Government’s hunger for money causes a growing demand on the market, which increases the borrowing cost for the state and encourages distrust in the national currency.
The Ministry of Finance has borrowed 487.4 million lei on Monday, over the programmed volume of 300 million, by reopening a bond issue due in February 2025, and the average annual cost of the loan is rising to 3.59%, 13 basis points compared to the level at the bid in mid-July.
At the same time, the yield curve strengthened with an interest rate on 10-year government securities at a high level of 3.89%. One year ago, the rate was only 2.8%.
The growth trend of the government financing costs will continue. “In the financial economy, we forecast the continuation of the growth trend in the financing costs (given the monetary policy perspectives)”, according to the macroeconomic scenario of Banca Transilvania.
This scenario is subject to the risk factors linked to the “mix of economic policies, the intensification of twin deficits and the domestic political climate” and the “post-crisis monetary cycle (including the reduction in the volume of assets), the inflection of the monetary policy in the Eurozone and global geopolitical tensions.”

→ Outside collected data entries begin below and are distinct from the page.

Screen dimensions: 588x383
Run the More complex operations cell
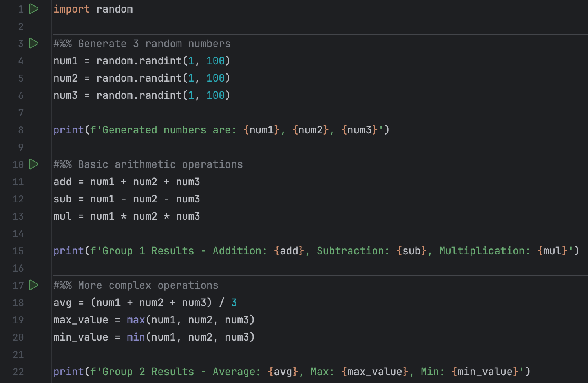34,285

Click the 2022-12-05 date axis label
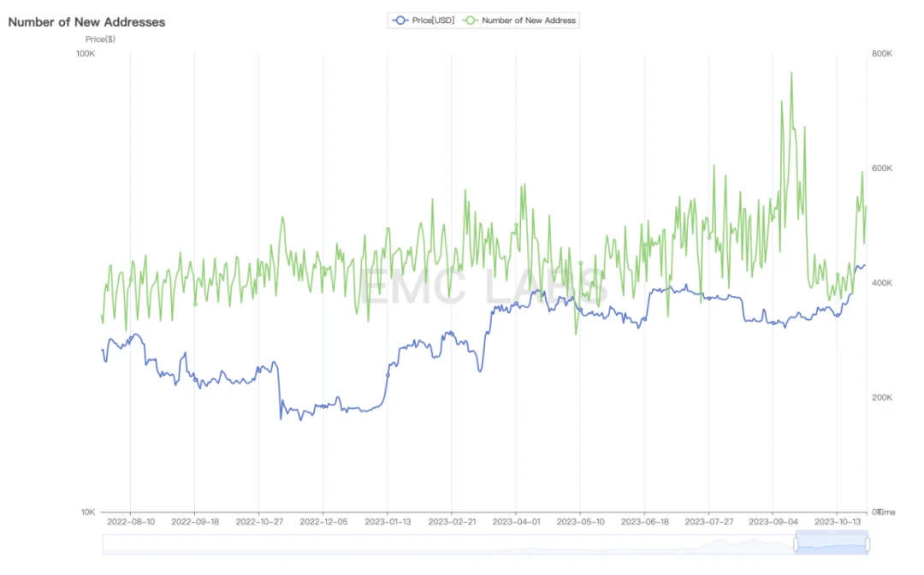coord(323,520)
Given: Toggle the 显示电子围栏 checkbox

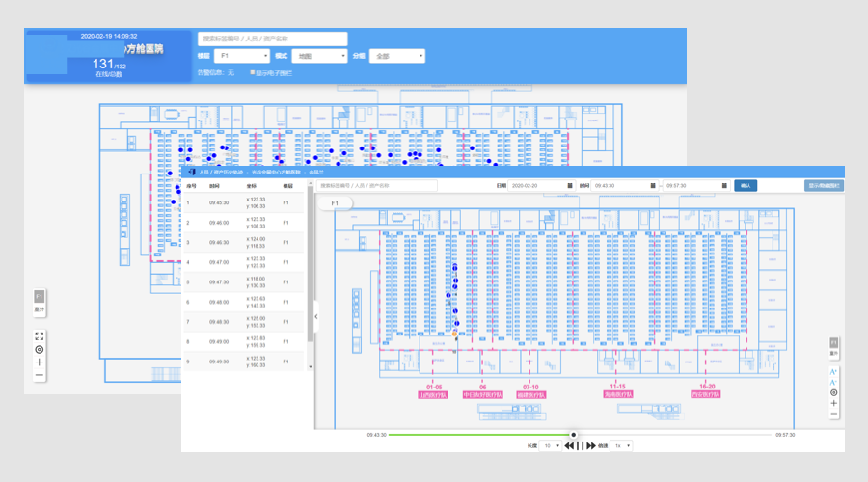Looking at the screenshot, I should pos(253,72).
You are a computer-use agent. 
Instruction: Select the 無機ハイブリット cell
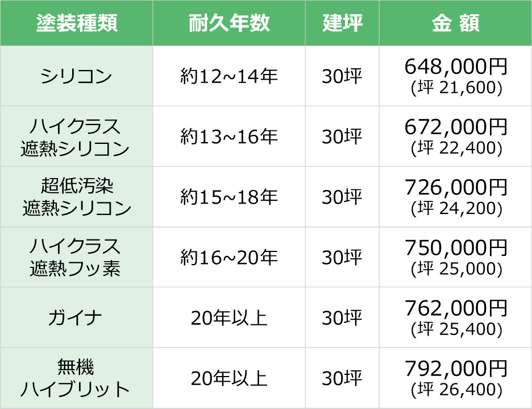77,378
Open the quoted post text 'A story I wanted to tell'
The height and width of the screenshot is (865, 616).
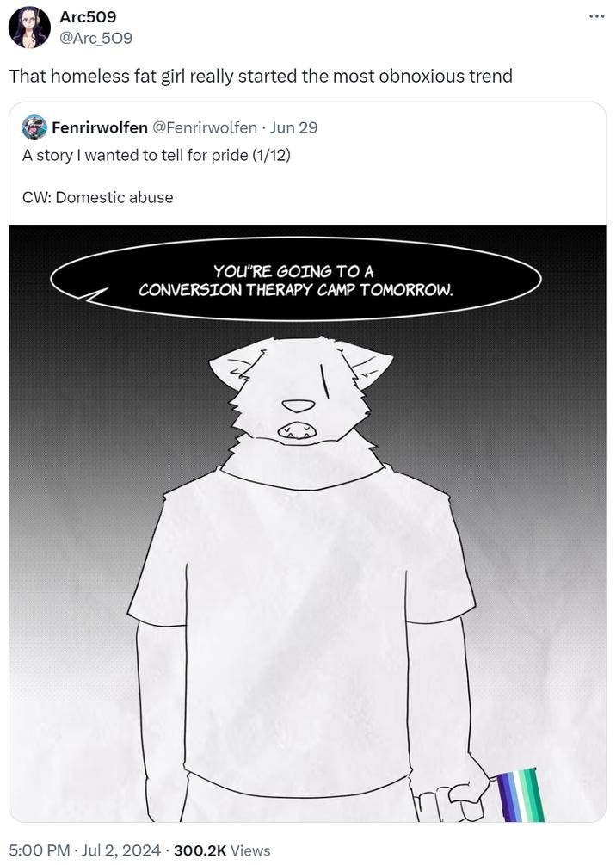[x=156, y=155]
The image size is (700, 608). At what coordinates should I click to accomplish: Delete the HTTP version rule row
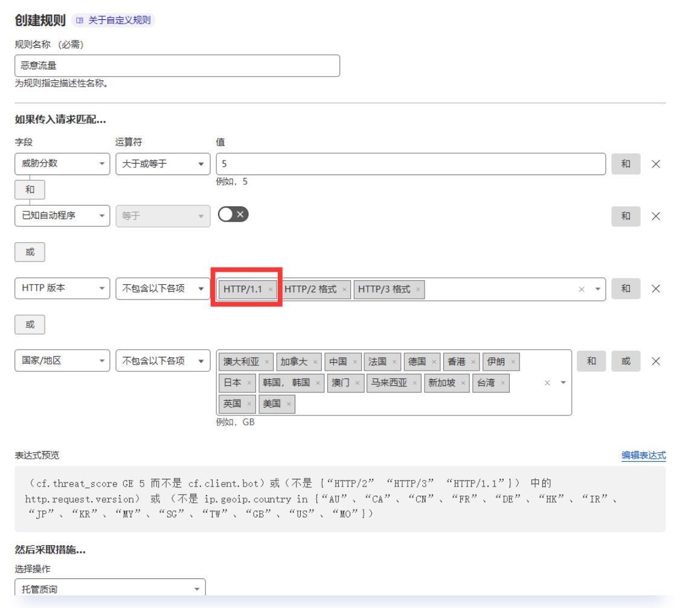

On the other hand, although it has calmed down after the government crisis in spring, leu exchange rate is on a firm depreciation trend toward the level of 4.6 lei/euro.
Evolution of the interbank foreign exchange market in the last 12 months:
“The quarterly exchange market balance (Q2/2017) has strongly increased its negative value exclusively on the account of the non-residents’ net demand of foreign currency, whose broad growth has been only slightly offset by the return of the residents’ net supply of foreign currency to a positive value,” says the National Bank in its latest August report on inflation.
Already, “the leu/euro exchange rate showed a generally increasing trend during the second quarter, in contrast to the trend followed by the exchange rates of the other currencies in the region, under the predominant influence of the internal developments/events, which are likely to disturb the sentiment of financial investors towards the local economy and the financial market,” the report says.
Although the level of 4.6 lei/euro could be visited, be it insistently, in the next period, Banca Transilvania estimates an average annual exchange rate of only 4.56 lei/euro in 2017, 4.58 in 2018 and 4,6 lei/euro only in 2019. Instead, Erste Group Research already sees an exchange rate of 4.61 lei at the end of the year and 4.65 lei over one year.
BNR warns that “due to the adverse consequences on investors’ confidence and a rise in global aversion to risk, some developments could lead to portfolio reallocations at regional and/or global level, with consequences for the future trajectory of the leu exchange rate and, implicitly, on the forecasted inflation rate. For these reasons, it is necessary to maintain a balanced mix of domestic policies that will ensure the economy’s resilience to potential turbulences.”
This is what we can see that the current state leadership can guarantee increasingly harder.
“The deepening of the current account deficit due to the acceleration of the consumption and the increase of the budget deficit has the potential to endanger the macroeconomic balances, with a direct impact on the capital flows addressed to the Romanian economy”, says BNR.